What’s in a name. “Apalah artinya sebuah nama,” begitu gugat sastrawan kelahiran Inggris, William Shakespeare. Tentu saja sebuah nama memiliki makna, bahkan sakral. Orang Islam, misalnya, mempercayai nama seseorang mengandung doa. Dalam bisnis, nama itu identitas dan menyangkut hak cipta pula. Makanya, lembaga hak paten pun kemudian dibentuk. Tujuannya apalagi kalau bukan supaya tak ada lembaga atau pihak lain mencuri nama yang sama dengan tujuan berbeda.
Maka, ‘apalah arti sebuah nama’ tentu menemukan maknanya. Sebut saja, misalnya, nama yang diangkat dari sebuah akronim: GAM! Maka, pemikiran masyarakat yang tinggal di Aceh pasti melebar kepada sebuah organisasi legendaris; yakni Gerakan Aceh Merdeka. Itu berarti, nama memiliki makna.
Pasca perjanjian damai Helsinki, kata-kata ‘merdeka’ yang disimbolkan dengan huruf M pada deretan font pembentuk kata GAM menjadi sesuatu yang menimbulkan kegerahan buat kalangan tertentu.
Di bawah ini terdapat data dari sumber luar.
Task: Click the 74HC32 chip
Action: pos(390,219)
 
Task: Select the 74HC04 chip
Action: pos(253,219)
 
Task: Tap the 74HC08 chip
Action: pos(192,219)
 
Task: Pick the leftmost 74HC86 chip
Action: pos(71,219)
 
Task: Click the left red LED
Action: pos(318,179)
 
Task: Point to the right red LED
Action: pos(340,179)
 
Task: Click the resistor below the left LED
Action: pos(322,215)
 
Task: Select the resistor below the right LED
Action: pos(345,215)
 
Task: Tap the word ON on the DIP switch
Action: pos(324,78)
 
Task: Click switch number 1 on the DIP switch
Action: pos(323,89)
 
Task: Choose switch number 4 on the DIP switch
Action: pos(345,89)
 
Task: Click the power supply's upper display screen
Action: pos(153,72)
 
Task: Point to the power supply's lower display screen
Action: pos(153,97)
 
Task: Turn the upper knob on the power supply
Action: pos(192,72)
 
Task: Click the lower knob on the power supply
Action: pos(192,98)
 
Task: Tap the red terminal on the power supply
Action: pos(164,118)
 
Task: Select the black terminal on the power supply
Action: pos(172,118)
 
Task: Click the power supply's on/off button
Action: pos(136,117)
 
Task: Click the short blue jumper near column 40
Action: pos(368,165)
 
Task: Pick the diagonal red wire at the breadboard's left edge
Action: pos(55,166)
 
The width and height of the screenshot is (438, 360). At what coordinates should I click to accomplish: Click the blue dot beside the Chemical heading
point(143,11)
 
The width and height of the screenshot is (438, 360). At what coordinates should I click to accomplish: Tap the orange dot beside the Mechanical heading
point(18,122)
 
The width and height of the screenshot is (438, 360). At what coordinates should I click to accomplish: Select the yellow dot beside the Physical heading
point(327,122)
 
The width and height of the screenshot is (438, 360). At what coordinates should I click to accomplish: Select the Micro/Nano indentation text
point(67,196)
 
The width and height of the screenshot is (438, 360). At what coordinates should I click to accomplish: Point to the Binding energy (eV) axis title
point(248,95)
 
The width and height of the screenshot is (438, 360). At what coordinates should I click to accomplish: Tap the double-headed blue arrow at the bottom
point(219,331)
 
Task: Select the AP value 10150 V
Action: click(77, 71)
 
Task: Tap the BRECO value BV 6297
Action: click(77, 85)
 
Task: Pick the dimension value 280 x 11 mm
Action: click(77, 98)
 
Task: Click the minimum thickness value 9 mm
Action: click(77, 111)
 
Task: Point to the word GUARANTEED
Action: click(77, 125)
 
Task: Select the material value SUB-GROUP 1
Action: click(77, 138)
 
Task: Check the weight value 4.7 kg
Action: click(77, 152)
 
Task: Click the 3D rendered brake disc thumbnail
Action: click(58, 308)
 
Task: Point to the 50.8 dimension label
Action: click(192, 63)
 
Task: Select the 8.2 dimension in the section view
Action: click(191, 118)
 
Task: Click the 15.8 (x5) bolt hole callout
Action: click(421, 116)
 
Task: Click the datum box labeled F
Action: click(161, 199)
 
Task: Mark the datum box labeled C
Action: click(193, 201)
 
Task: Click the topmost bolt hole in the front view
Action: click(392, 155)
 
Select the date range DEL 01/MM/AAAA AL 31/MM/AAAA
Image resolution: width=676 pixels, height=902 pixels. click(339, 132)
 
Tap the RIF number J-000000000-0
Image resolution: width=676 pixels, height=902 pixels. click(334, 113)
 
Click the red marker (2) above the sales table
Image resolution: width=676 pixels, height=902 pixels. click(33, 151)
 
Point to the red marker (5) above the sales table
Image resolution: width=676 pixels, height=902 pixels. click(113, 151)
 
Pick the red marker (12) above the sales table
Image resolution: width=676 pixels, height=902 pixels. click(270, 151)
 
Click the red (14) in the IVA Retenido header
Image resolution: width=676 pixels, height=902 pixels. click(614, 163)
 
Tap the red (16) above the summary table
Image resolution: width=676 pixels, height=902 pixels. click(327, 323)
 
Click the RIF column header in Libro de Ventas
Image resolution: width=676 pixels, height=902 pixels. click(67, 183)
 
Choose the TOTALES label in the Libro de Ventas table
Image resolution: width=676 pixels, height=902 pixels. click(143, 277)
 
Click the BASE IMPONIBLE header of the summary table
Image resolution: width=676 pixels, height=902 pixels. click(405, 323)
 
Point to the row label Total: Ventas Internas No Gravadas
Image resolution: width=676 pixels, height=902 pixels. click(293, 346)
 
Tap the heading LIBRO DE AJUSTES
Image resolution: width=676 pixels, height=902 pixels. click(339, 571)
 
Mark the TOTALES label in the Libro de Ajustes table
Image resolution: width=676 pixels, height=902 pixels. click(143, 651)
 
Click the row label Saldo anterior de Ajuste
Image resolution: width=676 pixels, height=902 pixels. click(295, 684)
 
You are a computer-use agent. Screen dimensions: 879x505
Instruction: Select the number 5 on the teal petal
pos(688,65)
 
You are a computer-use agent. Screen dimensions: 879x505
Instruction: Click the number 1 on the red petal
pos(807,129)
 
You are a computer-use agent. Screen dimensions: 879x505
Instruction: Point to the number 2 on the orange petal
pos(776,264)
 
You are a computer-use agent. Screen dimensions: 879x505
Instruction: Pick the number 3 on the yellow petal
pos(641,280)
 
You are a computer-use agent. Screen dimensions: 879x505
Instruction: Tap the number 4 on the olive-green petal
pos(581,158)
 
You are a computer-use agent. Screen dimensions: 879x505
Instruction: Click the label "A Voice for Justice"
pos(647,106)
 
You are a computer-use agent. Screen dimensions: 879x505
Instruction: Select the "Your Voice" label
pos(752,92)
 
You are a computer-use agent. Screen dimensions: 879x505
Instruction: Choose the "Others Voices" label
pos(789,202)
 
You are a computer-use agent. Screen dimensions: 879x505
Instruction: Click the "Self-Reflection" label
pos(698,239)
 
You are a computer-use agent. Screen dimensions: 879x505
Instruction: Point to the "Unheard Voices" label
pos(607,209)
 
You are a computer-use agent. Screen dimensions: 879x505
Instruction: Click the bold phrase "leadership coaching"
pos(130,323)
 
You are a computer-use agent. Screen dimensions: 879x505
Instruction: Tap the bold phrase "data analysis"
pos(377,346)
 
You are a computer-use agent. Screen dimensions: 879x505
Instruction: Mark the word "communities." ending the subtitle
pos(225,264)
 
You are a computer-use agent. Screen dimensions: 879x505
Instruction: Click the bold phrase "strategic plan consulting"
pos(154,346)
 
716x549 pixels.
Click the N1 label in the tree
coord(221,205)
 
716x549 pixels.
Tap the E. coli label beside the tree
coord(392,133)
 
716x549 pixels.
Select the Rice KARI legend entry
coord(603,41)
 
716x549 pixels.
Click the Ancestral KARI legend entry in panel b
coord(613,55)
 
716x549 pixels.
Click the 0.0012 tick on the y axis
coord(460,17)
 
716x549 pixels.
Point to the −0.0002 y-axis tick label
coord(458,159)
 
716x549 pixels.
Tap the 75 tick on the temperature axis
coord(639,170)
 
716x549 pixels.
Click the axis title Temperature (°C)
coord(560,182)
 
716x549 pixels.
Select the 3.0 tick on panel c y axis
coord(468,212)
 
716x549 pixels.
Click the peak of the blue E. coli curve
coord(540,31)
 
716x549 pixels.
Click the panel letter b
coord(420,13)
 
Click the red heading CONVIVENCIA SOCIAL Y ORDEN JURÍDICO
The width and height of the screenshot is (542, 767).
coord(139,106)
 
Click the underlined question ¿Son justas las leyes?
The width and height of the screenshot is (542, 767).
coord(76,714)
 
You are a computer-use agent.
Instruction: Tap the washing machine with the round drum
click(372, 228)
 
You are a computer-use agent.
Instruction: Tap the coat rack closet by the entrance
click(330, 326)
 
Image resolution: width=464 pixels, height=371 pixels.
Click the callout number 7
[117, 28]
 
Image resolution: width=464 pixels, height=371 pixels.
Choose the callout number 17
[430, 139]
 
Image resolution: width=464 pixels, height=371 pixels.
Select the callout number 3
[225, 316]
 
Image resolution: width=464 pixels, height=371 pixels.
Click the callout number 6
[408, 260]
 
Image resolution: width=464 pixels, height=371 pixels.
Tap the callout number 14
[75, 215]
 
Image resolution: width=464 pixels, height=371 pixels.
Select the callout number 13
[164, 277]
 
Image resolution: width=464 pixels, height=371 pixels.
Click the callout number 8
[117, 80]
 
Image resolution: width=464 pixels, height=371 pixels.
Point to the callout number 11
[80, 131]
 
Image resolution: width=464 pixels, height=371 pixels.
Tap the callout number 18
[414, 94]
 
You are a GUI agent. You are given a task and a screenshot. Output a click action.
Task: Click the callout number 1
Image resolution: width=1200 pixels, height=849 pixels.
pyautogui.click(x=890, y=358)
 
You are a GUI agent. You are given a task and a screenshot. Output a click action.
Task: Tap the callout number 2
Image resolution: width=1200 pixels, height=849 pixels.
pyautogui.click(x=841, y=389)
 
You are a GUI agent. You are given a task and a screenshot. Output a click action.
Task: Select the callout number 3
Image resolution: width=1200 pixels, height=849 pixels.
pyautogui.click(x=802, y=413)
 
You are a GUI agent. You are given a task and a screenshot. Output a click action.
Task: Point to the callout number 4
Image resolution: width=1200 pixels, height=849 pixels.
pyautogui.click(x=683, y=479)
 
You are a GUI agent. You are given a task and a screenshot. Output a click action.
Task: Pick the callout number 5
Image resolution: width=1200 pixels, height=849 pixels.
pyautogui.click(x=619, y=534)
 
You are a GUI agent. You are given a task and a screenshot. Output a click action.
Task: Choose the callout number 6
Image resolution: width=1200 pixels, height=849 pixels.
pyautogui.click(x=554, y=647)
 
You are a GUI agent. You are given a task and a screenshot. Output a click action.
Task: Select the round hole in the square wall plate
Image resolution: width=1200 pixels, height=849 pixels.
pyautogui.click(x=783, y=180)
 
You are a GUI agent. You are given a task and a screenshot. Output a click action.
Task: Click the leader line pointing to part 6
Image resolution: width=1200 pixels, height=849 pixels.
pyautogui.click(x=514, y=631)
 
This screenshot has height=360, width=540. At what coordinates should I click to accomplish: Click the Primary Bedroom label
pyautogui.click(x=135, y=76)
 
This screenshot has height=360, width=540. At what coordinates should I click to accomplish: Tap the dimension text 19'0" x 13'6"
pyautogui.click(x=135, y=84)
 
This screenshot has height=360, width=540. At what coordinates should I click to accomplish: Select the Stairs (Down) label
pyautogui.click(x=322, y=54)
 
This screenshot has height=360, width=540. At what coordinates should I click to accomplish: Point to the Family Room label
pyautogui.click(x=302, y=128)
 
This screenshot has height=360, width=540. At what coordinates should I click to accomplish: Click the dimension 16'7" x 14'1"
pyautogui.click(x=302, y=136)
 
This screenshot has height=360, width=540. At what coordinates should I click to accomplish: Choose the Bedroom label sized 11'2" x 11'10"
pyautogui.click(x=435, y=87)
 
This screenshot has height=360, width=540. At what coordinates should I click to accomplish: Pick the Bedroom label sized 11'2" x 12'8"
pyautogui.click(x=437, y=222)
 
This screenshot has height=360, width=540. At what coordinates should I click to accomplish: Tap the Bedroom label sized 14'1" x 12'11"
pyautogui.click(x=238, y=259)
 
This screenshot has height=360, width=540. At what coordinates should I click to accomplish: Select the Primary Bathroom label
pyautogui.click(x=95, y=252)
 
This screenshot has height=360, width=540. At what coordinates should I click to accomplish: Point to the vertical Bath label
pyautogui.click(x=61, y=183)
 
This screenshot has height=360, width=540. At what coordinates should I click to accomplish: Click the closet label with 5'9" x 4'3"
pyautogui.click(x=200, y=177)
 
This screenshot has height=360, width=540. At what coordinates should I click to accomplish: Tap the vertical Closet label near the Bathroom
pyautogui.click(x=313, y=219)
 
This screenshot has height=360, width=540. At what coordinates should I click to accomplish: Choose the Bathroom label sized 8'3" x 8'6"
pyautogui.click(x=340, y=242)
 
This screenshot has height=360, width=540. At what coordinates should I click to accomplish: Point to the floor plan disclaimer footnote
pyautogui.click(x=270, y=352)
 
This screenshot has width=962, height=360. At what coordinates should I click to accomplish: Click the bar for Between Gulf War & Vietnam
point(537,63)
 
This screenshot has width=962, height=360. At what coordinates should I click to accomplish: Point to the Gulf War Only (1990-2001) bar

Ada nuansa kalau kata-kata itu tak lagi boleh beredar di atmosfir Aceh. Desakan untuk membubarkan GAM pun kemudian disuarakan oleh kaum nasionalis di Jakarta maupun anggota dewan dari Gedung Senayan.
Terus terang, ini bukan sodokan pertama terhadap GAM. Suara miring dan ambisi membubarkan organisasi bentukan Hasan Tiro ini sudah dilontarkan jauh-jauh hari, bahkan begitu perjanjian Helsinki usai ditandatangani pada 15 Agustus 2005 oleh Malik Mahmud mewakili GAM dan Hamid Awaluddin mewakili Pemerintah Republik Indonesia (RI).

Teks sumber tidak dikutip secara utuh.